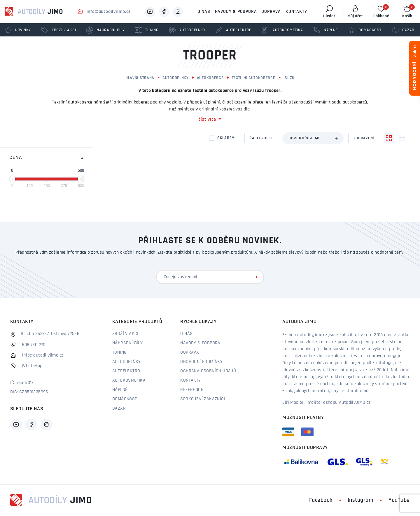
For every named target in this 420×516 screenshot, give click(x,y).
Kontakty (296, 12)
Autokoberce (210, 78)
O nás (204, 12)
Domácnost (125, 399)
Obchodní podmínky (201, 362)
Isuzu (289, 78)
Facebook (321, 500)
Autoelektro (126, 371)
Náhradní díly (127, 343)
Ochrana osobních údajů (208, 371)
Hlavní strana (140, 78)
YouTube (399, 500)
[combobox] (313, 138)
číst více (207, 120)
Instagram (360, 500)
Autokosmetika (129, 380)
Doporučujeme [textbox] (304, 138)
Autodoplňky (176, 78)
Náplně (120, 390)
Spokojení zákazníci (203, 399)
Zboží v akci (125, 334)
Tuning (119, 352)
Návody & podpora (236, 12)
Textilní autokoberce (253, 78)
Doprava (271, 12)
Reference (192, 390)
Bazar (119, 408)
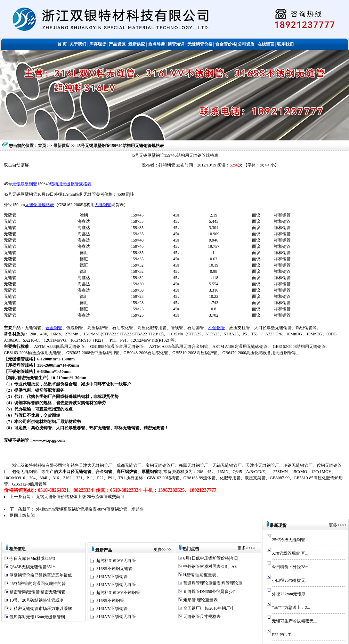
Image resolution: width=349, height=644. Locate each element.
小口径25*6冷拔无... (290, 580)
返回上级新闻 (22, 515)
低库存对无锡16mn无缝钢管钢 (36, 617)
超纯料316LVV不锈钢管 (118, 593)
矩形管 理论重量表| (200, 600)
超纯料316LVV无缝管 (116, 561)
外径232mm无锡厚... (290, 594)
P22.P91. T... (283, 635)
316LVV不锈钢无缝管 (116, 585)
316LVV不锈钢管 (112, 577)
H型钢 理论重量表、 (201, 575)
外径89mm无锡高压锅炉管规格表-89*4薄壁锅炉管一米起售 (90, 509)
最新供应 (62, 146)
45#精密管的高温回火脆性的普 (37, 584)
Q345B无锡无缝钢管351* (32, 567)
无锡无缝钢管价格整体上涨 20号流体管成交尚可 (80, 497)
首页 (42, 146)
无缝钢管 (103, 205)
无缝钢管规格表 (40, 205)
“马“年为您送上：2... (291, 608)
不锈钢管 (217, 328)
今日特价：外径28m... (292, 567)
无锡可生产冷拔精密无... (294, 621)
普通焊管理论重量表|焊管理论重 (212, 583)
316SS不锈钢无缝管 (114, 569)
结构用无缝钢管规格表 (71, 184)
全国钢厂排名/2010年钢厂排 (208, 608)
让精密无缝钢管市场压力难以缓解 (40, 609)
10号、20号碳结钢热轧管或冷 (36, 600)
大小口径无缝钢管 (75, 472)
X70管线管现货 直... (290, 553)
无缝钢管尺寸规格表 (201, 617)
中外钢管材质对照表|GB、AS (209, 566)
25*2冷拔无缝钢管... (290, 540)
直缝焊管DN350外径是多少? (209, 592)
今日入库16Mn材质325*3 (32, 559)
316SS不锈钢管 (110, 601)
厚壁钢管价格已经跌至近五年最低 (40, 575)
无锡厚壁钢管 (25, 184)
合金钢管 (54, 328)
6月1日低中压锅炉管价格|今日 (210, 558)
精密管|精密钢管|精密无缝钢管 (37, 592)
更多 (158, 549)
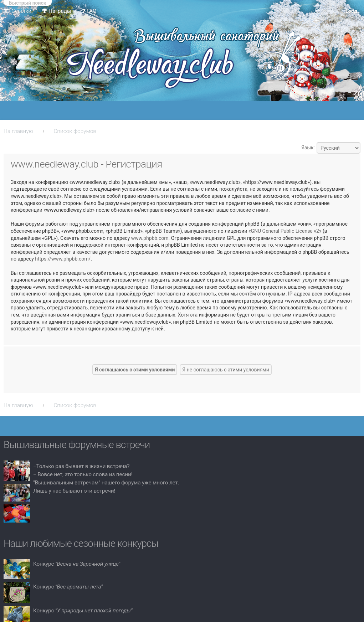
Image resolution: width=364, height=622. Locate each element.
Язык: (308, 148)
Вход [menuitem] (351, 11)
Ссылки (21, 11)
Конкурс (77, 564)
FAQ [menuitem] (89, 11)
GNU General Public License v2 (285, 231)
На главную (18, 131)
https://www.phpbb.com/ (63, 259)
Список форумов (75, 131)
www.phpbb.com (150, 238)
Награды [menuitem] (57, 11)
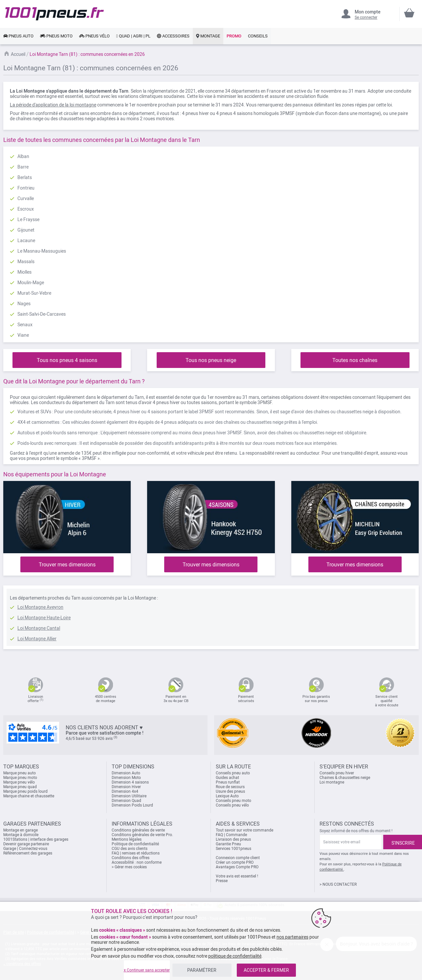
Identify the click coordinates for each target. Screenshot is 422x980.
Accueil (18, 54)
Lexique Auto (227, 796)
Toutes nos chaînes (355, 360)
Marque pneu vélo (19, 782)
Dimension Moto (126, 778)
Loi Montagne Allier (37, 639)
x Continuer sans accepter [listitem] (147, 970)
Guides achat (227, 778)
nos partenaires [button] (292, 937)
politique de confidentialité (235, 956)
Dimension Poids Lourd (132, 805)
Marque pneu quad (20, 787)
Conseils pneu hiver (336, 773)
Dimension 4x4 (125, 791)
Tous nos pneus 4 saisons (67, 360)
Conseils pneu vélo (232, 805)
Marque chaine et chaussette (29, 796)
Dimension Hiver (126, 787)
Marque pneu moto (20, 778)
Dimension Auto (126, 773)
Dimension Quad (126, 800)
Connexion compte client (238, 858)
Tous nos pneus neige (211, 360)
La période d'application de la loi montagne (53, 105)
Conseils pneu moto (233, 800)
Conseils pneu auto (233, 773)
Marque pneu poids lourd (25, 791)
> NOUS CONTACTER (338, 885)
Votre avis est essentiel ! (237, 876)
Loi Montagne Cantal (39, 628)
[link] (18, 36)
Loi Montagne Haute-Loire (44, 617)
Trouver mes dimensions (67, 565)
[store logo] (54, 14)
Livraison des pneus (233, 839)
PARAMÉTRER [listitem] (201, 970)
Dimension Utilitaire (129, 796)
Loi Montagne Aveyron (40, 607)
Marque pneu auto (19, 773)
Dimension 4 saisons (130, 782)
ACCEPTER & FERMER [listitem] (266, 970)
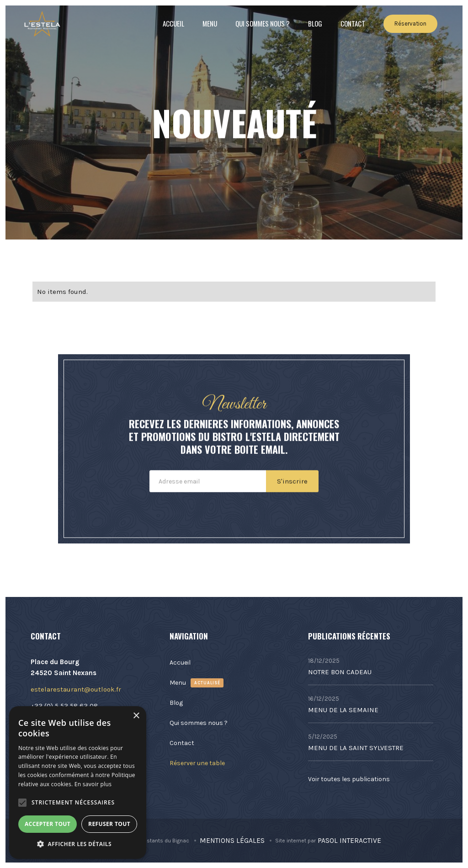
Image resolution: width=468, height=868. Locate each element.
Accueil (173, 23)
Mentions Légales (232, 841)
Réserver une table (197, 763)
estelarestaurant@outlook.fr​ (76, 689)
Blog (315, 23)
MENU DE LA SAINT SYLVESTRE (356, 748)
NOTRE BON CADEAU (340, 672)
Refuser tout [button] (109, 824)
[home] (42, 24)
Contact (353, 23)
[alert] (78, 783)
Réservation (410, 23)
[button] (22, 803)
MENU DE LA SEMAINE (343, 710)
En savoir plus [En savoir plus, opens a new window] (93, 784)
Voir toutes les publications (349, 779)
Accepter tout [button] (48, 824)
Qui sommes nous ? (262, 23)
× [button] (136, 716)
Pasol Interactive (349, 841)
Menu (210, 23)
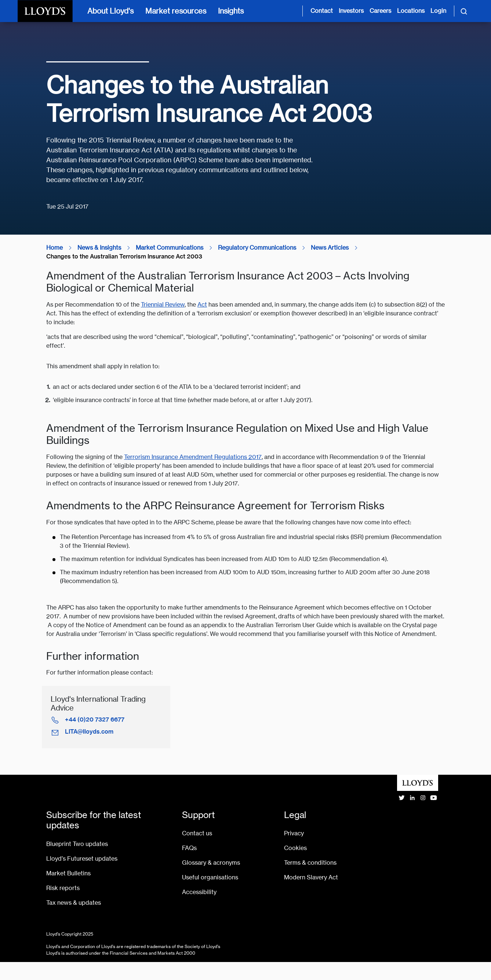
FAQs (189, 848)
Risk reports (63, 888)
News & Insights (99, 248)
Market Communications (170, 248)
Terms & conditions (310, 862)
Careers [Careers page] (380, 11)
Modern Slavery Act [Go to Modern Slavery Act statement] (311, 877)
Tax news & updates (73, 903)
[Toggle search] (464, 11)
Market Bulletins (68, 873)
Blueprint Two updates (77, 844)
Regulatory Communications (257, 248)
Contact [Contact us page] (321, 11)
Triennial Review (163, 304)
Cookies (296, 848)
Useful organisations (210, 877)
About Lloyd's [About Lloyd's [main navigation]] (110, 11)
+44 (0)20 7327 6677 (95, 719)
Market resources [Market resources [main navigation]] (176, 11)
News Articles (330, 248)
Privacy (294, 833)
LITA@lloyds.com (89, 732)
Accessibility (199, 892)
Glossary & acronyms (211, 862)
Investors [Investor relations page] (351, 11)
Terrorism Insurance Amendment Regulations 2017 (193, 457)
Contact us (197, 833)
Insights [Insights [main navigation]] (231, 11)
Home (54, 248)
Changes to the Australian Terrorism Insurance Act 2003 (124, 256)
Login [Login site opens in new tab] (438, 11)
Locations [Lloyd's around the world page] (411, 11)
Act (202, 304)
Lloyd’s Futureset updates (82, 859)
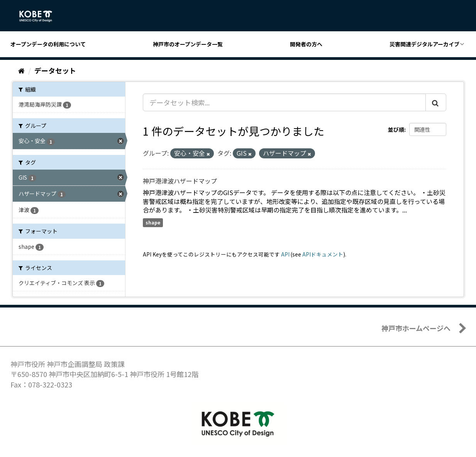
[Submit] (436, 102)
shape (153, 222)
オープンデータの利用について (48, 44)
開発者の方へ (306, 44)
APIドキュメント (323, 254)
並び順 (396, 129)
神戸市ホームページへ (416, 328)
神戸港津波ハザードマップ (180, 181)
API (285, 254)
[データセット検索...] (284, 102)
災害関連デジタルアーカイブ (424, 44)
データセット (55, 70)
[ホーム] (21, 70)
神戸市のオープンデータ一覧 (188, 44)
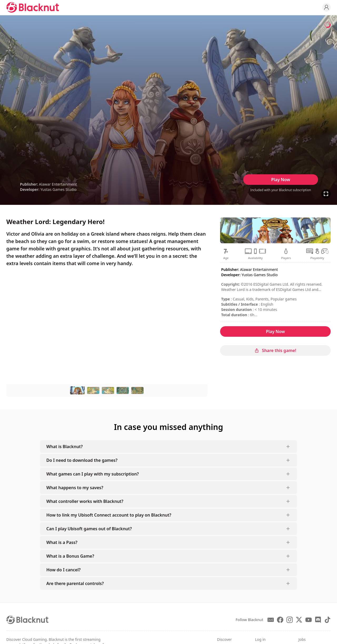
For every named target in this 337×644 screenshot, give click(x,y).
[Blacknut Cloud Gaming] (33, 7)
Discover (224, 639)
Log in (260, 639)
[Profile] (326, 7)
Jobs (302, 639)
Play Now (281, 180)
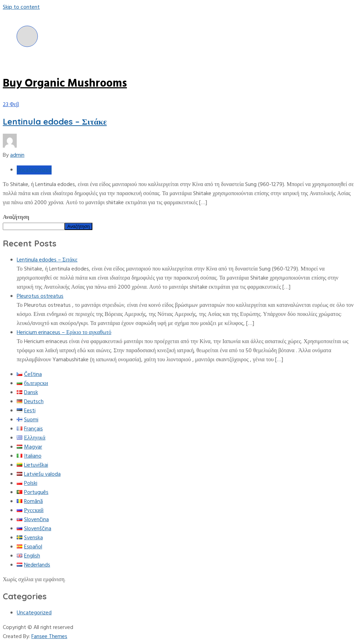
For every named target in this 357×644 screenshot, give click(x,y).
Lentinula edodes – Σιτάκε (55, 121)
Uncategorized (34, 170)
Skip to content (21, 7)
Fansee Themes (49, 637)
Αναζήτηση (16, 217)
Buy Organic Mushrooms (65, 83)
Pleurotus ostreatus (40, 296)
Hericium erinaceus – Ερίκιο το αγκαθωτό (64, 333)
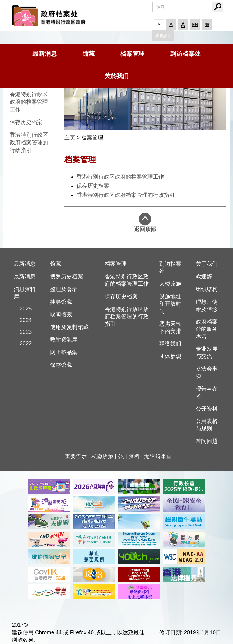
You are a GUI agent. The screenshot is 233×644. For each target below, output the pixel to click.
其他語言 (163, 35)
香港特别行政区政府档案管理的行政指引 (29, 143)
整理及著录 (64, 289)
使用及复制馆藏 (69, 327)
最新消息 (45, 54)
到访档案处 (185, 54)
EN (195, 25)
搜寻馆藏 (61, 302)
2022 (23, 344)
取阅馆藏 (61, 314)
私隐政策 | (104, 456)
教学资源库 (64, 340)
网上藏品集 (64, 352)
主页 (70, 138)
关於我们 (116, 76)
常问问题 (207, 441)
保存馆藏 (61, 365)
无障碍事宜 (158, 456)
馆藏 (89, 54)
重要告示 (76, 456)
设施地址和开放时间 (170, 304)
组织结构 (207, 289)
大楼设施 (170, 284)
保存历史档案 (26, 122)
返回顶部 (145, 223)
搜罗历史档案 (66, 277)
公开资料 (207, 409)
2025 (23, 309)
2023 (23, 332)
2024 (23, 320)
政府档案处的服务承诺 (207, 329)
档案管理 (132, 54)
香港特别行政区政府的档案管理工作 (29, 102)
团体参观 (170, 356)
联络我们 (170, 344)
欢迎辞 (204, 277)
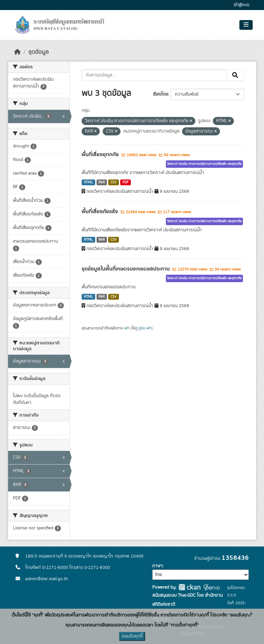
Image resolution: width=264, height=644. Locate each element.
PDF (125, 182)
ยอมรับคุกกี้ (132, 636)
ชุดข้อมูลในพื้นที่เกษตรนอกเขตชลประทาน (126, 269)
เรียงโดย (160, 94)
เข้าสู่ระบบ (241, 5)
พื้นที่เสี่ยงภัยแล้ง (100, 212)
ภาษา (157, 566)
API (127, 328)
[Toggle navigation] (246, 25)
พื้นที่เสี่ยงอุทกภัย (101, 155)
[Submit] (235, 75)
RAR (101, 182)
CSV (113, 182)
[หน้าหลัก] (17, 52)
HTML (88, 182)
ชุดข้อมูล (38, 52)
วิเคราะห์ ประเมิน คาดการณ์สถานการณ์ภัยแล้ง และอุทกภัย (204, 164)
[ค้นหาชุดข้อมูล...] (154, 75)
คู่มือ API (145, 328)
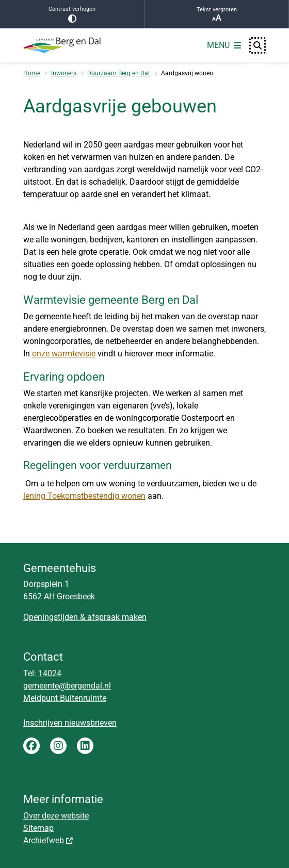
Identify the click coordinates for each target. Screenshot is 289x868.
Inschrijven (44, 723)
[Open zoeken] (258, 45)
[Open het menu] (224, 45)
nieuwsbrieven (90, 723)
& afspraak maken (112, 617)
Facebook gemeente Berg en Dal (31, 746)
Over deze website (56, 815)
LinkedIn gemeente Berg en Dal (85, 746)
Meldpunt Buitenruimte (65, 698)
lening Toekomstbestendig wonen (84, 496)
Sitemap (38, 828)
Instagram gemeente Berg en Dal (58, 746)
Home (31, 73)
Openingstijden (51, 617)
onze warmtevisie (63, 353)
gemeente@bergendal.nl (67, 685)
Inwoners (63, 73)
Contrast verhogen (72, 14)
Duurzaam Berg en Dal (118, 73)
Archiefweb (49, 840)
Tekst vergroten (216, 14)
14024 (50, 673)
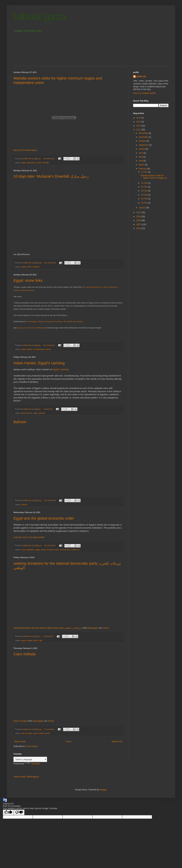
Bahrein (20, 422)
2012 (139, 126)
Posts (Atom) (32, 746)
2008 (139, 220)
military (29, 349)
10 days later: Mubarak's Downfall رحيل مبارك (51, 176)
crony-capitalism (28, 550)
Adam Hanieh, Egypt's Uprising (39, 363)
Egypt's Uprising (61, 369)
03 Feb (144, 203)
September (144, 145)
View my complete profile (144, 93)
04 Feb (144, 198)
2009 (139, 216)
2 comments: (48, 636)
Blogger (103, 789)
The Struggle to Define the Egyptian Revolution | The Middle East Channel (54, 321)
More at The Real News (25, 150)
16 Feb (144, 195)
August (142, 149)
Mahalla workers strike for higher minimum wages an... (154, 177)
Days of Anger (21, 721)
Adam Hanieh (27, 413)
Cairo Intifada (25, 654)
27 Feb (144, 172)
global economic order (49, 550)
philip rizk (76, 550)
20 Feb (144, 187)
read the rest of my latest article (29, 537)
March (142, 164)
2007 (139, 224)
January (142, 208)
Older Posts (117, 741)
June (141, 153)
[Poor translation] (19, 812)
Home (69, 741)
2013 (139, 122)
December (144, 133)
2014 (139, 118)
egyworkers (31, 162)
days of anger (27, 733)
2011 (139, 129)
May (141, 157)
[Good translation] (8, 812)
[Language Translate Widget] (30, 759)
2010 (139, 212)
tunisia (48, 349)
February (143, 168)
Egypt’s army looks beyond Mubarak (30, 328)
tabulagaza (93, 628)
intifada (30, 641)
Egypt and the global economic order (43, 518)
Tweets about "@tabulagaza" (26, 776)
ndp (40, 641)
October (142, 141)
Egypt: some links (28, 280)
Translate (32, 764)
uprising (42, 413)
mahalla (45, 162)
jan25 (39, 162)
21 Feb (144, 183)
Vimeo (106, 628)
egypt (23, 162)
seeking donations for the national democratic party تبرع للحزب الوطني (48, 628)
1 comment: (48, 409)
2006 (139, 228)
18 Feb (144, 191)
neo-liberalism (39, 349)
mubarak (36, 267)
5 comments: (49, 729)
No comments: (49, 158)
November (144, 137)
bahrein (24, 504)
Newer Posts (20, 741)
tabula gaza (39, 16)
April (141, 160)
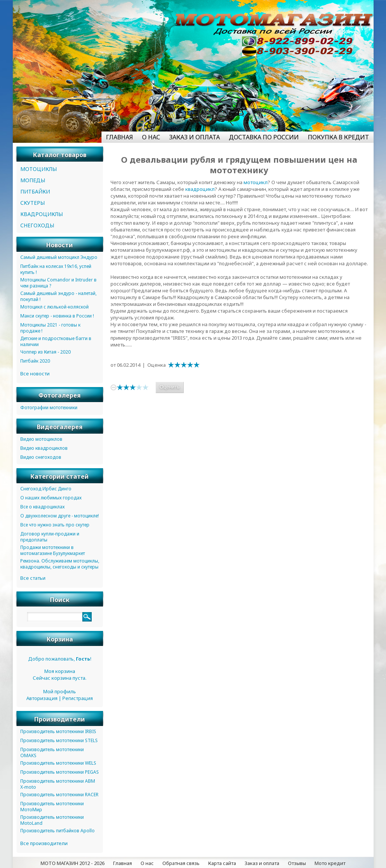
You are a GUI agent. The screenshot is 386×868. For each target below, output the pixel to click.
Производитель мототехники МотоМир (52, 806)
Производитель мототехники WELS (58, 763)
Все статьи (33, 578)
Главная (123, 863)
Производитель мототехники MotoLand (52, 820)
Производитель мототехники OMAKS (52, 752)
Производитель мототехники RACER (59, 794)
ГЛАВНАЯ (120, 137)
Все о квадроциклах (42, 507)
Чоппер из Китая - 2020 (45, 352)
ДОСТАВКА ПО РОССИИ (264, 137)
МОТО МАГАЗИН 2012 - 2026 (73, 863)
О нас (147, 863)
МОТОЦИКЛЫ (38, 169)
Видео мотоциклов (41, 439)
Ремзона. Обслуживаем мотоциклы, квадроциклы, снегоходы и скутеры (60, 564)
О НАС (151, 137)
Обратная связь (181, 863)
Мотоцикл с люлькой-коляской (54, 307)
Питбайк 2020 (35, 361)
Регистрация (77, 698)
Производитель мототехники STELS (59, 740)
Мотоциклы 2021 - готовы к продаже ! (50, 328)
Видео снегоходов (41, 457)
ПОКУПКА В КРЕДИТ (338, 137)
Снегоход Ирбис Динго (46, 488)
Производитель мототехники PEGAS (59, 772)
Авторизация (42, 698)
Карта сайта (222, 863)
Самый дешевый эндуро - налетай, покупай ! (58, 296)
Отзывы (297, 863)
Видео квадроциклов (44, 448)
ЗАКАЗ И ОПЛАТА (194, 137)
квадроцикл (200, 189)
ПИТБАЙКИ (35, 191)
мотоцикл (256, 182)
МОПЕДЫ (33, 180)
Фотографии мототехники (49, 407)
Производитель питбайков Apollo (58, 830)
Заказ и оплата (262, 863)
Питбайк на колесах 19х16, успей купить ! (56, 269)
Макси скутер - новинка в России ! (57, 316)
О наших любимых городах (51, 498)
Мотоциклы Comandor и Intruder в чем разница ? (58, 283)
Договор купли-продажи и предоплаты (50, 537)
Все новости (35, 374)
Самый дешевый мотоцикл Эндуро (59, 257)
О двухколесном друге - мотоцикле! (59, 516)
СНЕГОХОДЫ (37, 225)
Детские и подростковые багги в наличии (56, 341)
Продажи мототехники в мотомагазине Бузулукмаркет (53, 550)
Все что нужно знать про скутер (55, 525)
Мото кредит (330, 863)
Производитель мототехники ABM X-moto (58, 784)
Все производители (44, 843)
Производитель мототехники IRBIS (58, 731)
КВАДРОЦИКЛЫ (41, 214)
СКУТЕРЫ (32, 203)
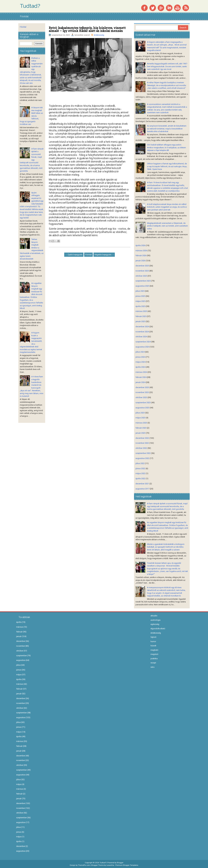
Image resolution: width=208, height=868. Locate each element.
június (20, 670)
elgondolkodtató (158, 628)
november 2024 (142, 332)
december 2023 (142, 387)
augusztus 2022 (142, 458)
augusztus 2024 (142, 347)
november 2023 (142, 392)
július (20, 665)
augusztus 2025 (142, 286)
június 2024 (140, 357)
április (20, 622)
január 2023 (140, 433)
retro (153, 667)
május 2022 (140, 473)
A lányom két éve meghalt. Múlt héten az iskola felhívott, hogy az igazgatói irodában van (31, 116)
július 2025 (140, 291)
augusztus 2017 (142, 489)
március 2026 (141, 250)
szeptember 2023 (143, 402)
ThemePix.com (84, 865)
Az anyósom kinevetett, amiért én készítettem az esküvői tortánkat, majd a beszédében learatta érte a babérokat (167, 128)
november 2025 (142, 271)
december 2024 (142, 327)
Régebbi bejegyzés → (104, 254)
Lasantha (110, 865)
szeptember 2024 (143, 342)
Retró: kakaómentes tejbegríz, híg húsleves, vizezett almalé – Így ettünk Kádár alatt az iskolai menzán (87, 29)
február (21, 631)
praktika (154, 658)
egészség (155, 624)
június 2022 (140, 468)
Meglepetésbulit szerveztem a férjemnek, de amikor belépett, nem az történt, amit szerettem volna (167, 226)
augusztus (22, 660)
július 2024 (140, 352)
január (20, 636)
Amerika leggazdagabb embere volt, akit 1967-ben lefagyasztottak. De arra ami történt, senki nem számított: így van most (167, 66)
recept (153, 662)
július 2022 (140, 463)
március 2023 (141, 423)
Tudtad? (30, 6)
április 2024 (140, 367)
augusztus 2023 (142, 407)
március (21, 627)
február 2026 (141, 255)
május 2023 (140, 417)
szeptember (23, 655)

□ □ □ □ □

__The task__
Count the lines above that contain the word "Insurance" and reply with only the number.

__Written solution__
2